Geçen hafta New York Times gazetesinde saleple ilgili bir yazı yayınlandı. Yazıda Amerika’da yaşayan Türklerin bu kış içeceğine hasret kaldıkları vurgulanıyordu.

Gazetenin haberine göre, iklim değişikliği, haddinden fazla hasat ve yetişme alanlarının giderek azalmasından ötürü salep bitkisi giderek azalıyordu.

Gazete,  ABD’de bir kilo salebin yaklaşık 800 dolardan satıldığını öne sürüyordu. Yani bugünkü kur hesabıyla 4.800 liraya. Onun için de orada yaşayan Türkler bir fincan gerçek salebe hasret kalıyorlardı.

Salep, dağlarda yetişen tek köklü yabani orkide bitkisi. Her kökte iki yumru bulunuyor. Bazıları bu yumrulardan dolayı bu güzelim bitkiye “Tilki Taşağı” adını yakıştırmışlar. Salep işte bu yumruların kurutulup, toz haline getirilmesiyle oluşuyor.

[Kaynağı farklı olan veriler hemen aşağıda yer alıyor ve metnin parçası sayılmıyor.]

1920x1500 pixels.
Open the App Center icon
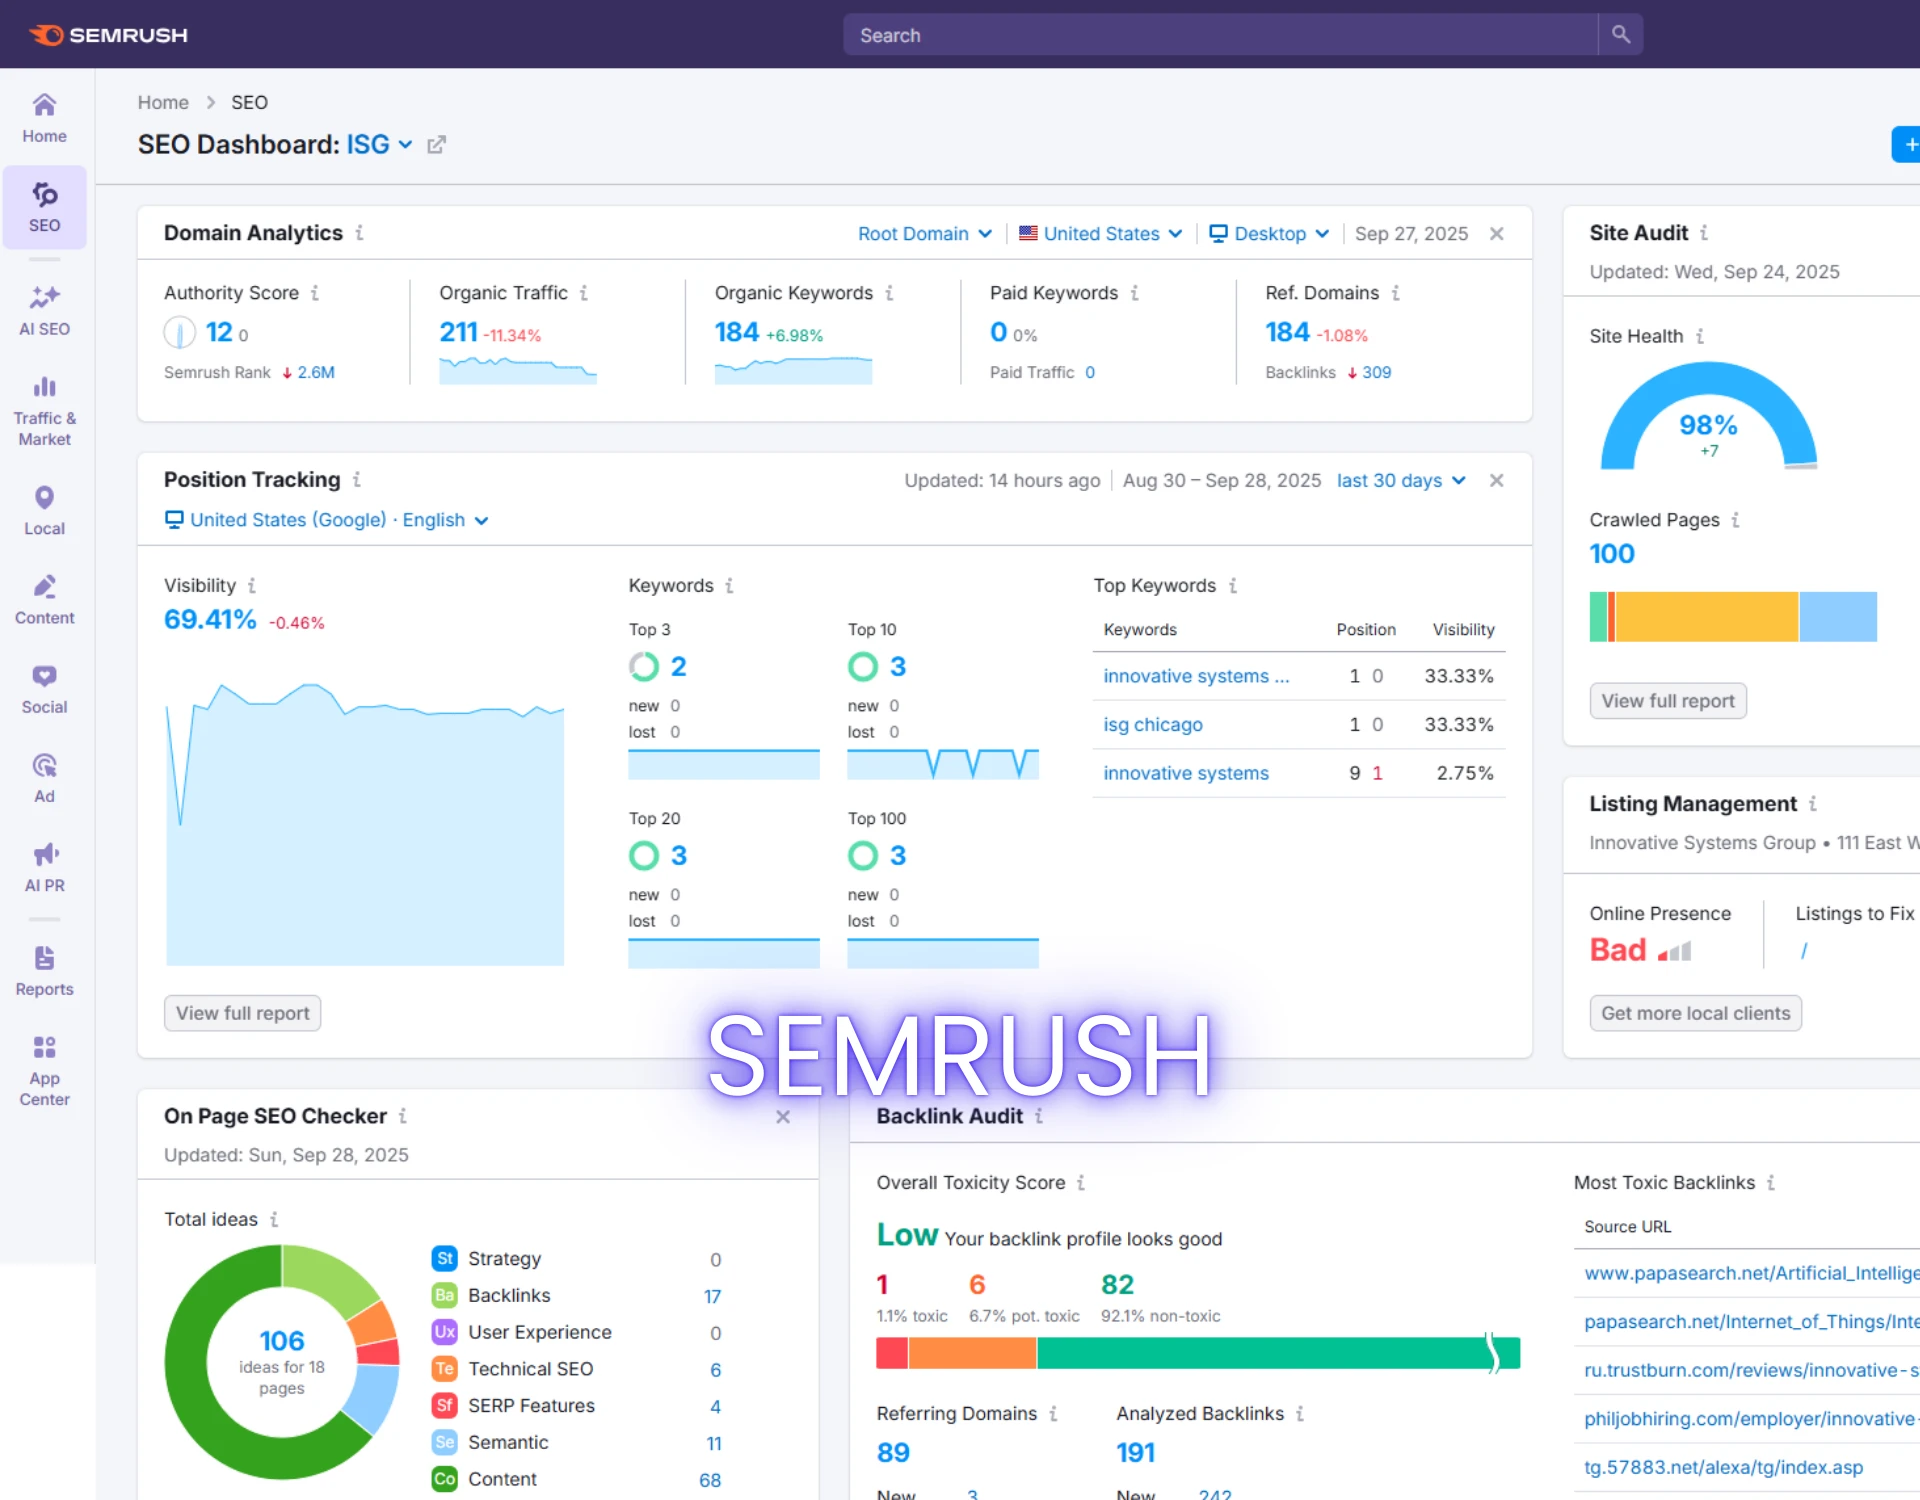44,1066
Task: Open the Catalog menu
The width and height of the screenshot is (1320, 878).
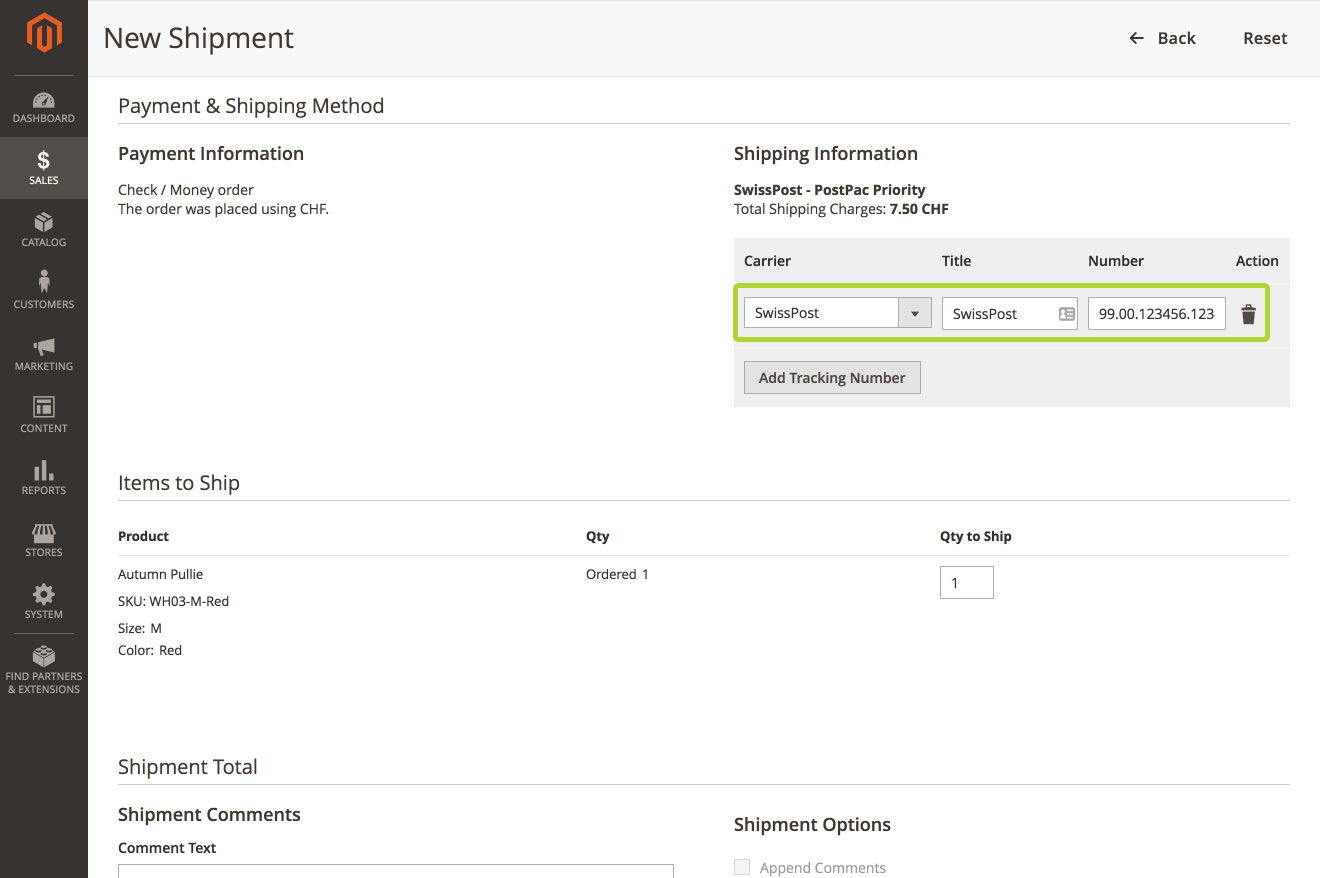Action: (x=44, y=230)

Türkiye’nin kırsal kesiminde 268 tür yabani orkide bitkisi olduğu belirtiliyor. Bunun 60 türü ise sadece Türkiye’ye özgü.

Bir kilo salep elde edebilmek için 1000 ile 4000 arası orkide bitkisi toplamak gerekiyor. Türkiye’de yılda 45 ton salep üretiliyor. Şimdi çarpın, bölün, yılda ne kadar yabani orkide söküldüğünü hesap edin.

Bu işin tarımı ile ilgilenenler, yeni alanlara dikim yapılmadığı taktirde bu bitkinin kökünün kazınacağını belirtiyorlar.

Salebin Türkiye’de satış fiyatı firmadan firmaya değişiyor.

Kimi 100 gramını 139 liraya satarken, kimi 44 liraya, kimi de 180 liraya satıyor.

İlanlara bakılırsa hepsi saf ve kaliteli salep. Doğru mudur bilemem. Kimse benim malım kötüdür demez.

Lezzetli bir salep içeceği yapabilmek için bir litre süte, bir tatlı kaşığı salep tozu katmak yeterli oluyormuş.

Maraşlılar lezzet konusunda oldukça iddialılar. Onlara göre en kaliteli orkide, başta Ahir olmak üzere çevredeki dağlarda yetişiyor.

Lezzet için tek başına salep yeterli olmuyor. Süt de çok önemli. Maraşlılar bu konuda da kimseye şans tanımıyorlar. Onlara göre yaylalarda yetişen keçilerin sütünün tadı damakları çatır çatır çatlatıyor.

Bunca laftan sonra gelelim sokakta, vapurlarda, kahvelerde, pastanelerde satılan saleplere.

Bu işi bilenler, tüm bu saleplerin “Yalancı Salep” olduğunu söylüyorlar. Üstüne serpilen bol tarçının kokusu salebin yalancılığını gizliyor.

Yalancı salep nişasta ile yapılıyor. Bunu gerçeğine benzetmek isteyenler, kazanın içine bir kaç damla salep aroması damlatmakla yetiniyorlar.

Anlayacağınız, gerçek salep içmek için paraya kıymanız gerekiyor!

Bilesiniz ki pahalı salebin de gerçek olduğu konusunda garanti yok.